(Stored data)
+--

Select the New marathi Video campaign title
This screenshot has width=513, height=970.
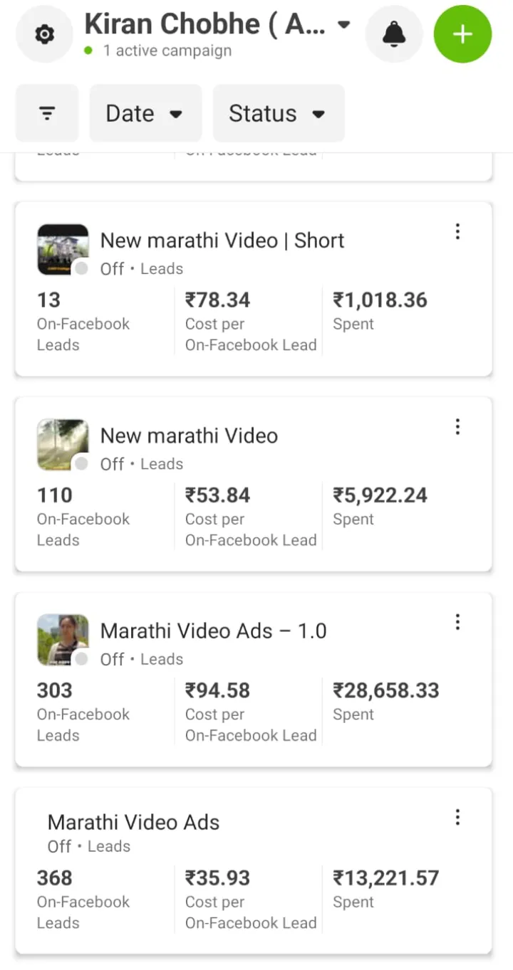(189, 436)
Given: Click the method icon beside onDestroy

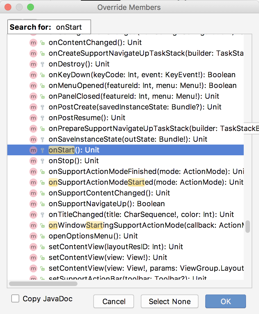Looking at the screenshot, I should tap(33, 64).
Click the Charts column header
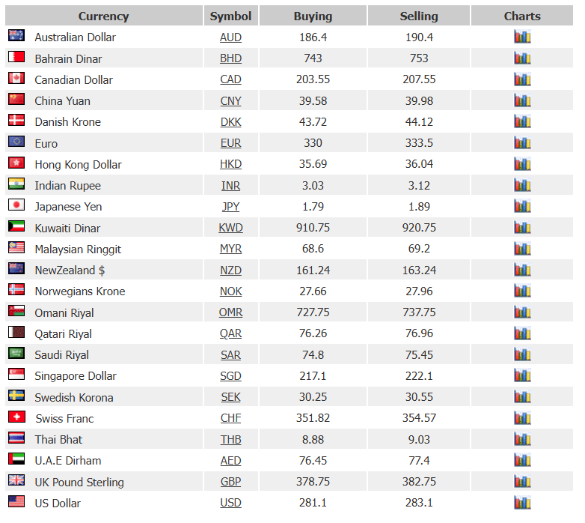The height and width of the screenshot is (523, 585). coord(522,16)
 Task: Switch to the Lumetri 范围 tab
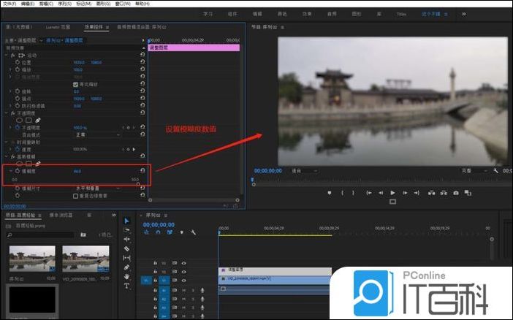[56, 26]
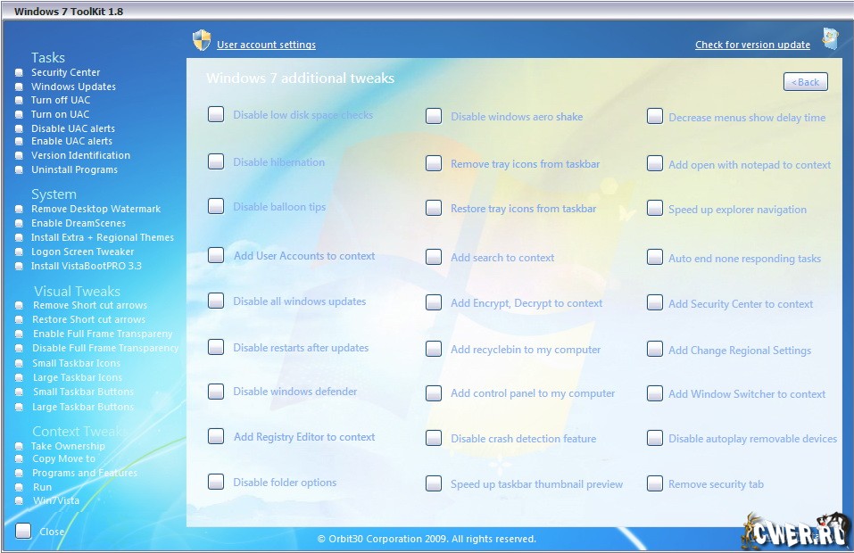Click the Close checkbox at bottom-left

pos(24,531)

+--

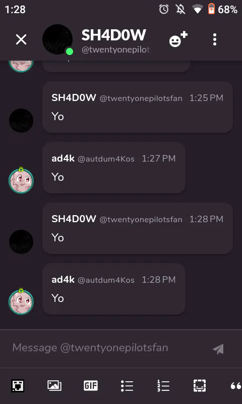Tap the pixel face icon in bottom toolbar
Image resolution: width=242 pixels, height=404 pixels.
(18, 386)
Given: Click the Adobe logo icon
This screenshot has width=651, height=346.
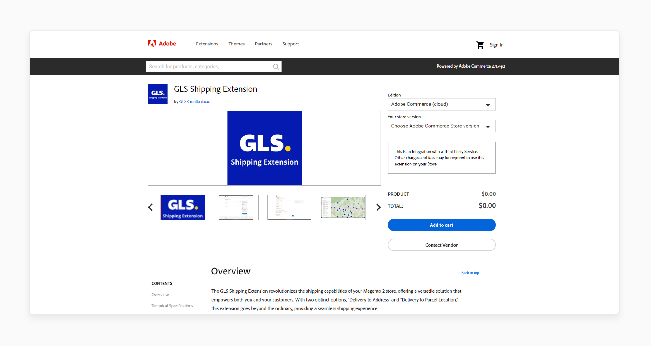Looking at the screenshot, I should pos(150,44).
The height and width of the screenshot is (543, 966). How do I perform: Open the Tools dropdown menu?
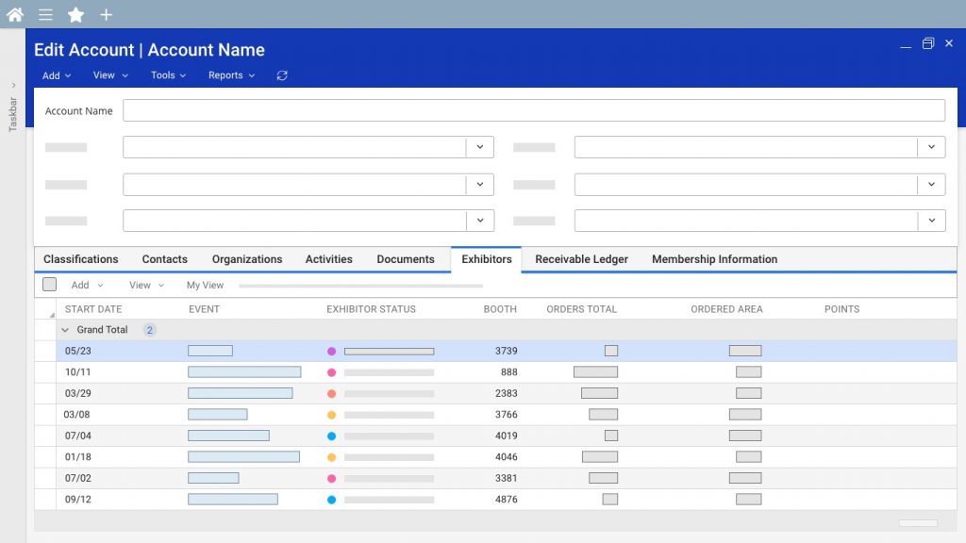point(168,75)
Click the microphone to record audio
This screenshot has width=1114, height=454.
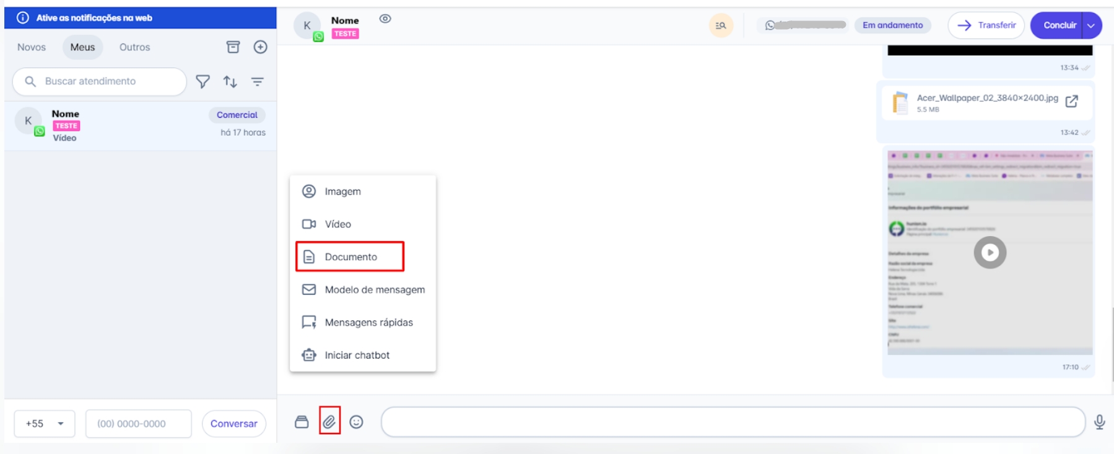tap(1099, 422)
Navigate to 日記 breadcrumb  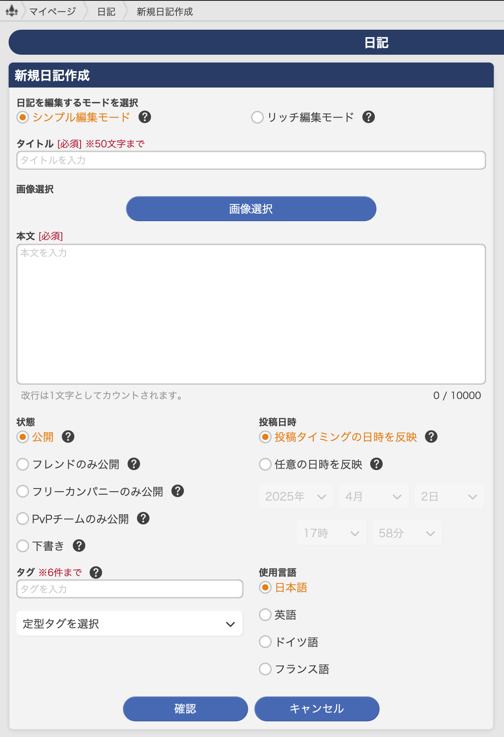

+--

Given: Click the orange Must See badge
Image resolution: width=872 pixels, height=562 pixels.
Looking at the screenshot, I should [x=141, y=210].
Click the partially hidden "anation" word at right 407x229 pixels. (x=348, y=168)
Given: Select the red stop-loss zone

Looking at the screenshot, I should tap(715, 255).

+--

TASK REQUIREMENTS: Given the entries above, transcribe exactly the lines from the one holding "This screenshot has width=651, height=346." through the one holding "Navigate to 日記 breadcrumb"; pictures do not belong in the transcription.

REPLY:
This screenshot has width=651, height=346.
Looking at the screenshot, I should pos(150,44).
The height and width of the screenshot is (543, 966). How do I perform: Open the Tools dropdown menu?
point(168,75)
Click the microphone to record audio
This screenshot has width=1114, height=454.
tap(1099, 422)
Navigate to 日記 breadcrumb  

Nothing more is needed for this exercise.